At one point, both Warner Bros. Batman v Superman: Dawn of Justice and Marvel Studios’ Captain America: Civil War were slated for release on the same weekend. Eventually, the former opted to move. Even so, given the conceptual similarity of both films and their sourcing from competing publishers, comparison was inevitable.
Dawn of Justice was widely panned and proved a financial disappointment. Civil War, on the other hand, has thrilled both critics and audiences, taking in over $181 million on its first domestic weekend, adding to a $675 million worldwide take earned in just two weeks.

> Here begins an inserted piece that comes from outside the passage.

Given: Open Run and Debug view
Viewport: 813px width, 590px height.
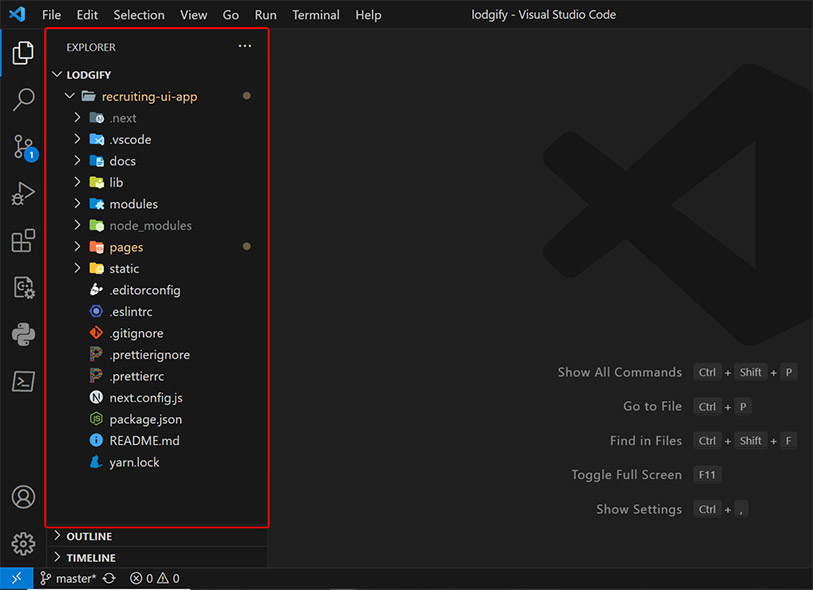Looking at the screenshot, I should pos(22,194).
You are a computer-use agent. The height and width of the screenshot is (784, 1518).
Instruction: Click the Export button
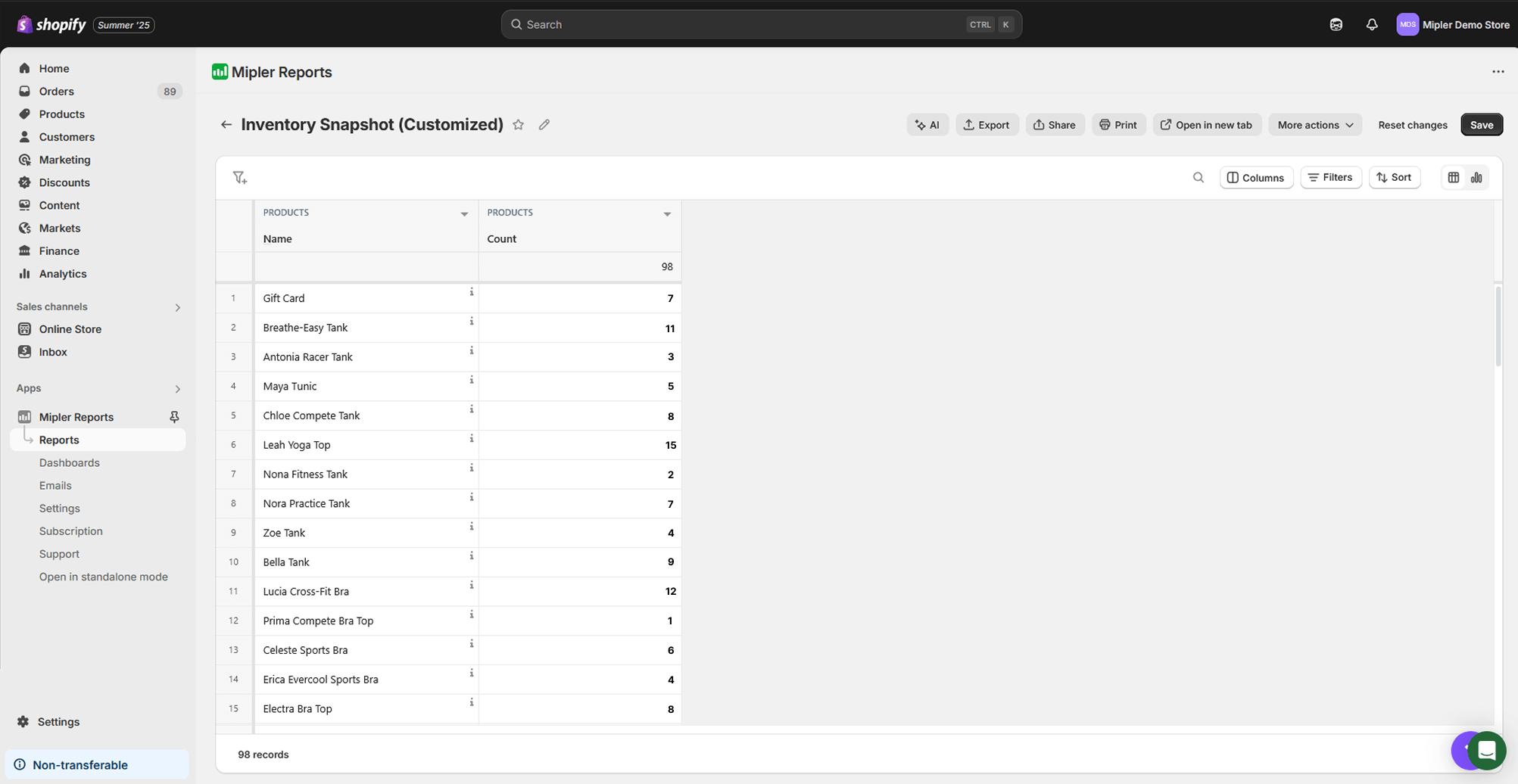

Here’s hoping Warner Bros. takes note. They can glean three quick lessons from a viewing of Civil War which should be applied to future DC Comics films. First:
1. A Film Can Be Both “Dark” and Fun
Civil War deals with some seriously dark themes, including a number of brutal deaths with emotional impact. But the film does not drown its characters, or us, in darkness. Warner Bros. executives have gone out of their way to tell us how serious and unfunny their DC films will be, and Dawn of Justice proved them right. Director Zack Synder’s heavy-handed approach to the material, along with the script itself, didn’t give its characters any room to breathe.

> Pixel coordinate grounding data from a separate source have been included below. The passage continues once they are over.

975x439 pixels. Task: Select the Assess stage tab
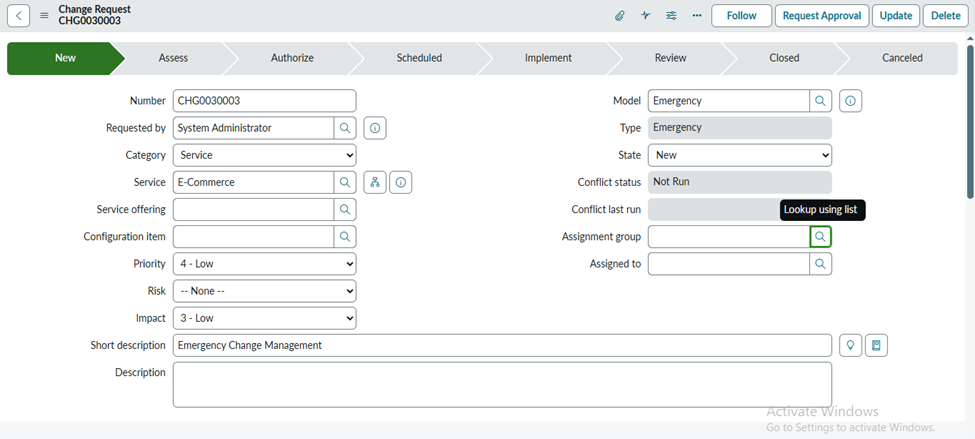pyautogui.click(x=173, y=58)
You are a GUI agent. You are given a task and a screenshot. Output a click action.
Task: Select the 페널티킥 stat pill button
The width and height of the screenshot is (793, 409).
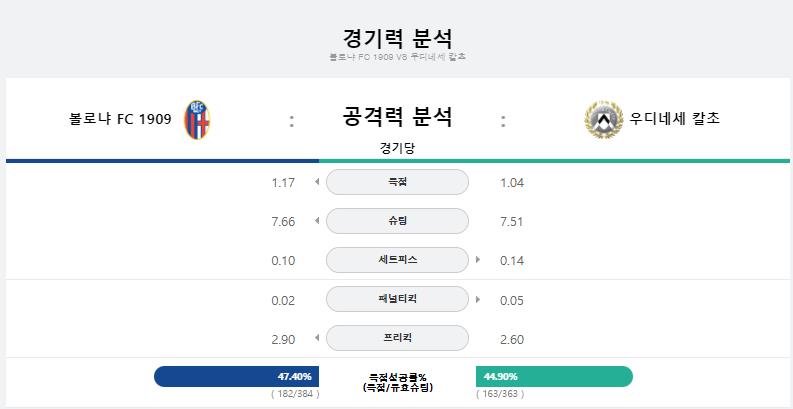(398, 299)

2. We Want Heroes Who Believe in Something
Batman and Superman are nearly unrecognizable in Dawn of Justice, in character if not appearance. The principled vigilante we know from previous films, who fights to rid his city of crime while adhering to “one rule,” is portrayed in this new incarnation as a vicious murdering vigilante with few compunctions or scruples. The all-American big blue Boy Scout, once portrayed in wholesome tones by Christopher Reeve, proceeds riddled with self-doubt and uncharacteristic angst. Worst than these departures from tradition, so little of it proves any fun.
3. Action Can and Should Tell a Story
With the exception of an early scene where the technique fits the tone, Civil War does not rely on the crutch of shaky cameras and quick cuts to compensate for poorly choreographed action. Despite the inherently chaotic nature of several superheroes confronting each other at once, the camera focuses on specific beats which combine to tell a story through the showing. So much of Zack Snyder’s work in both Man of Steel and Dawn of Justice amounts to visual noise and self-indulgent fan service. Snyder forgets to first and foremost tell a good story through the making of a film, rather than simply recreate comic book frames in cinematic form.
On the bright side, director David Ayer has an impressive filmography that suggests his work on the forthcoming Suicide Squad will skew more toward Civil War than Dawn of Justice. Hopefully, we’ll see that sensibility play out as the DC Comics Extended Universe continues to expand.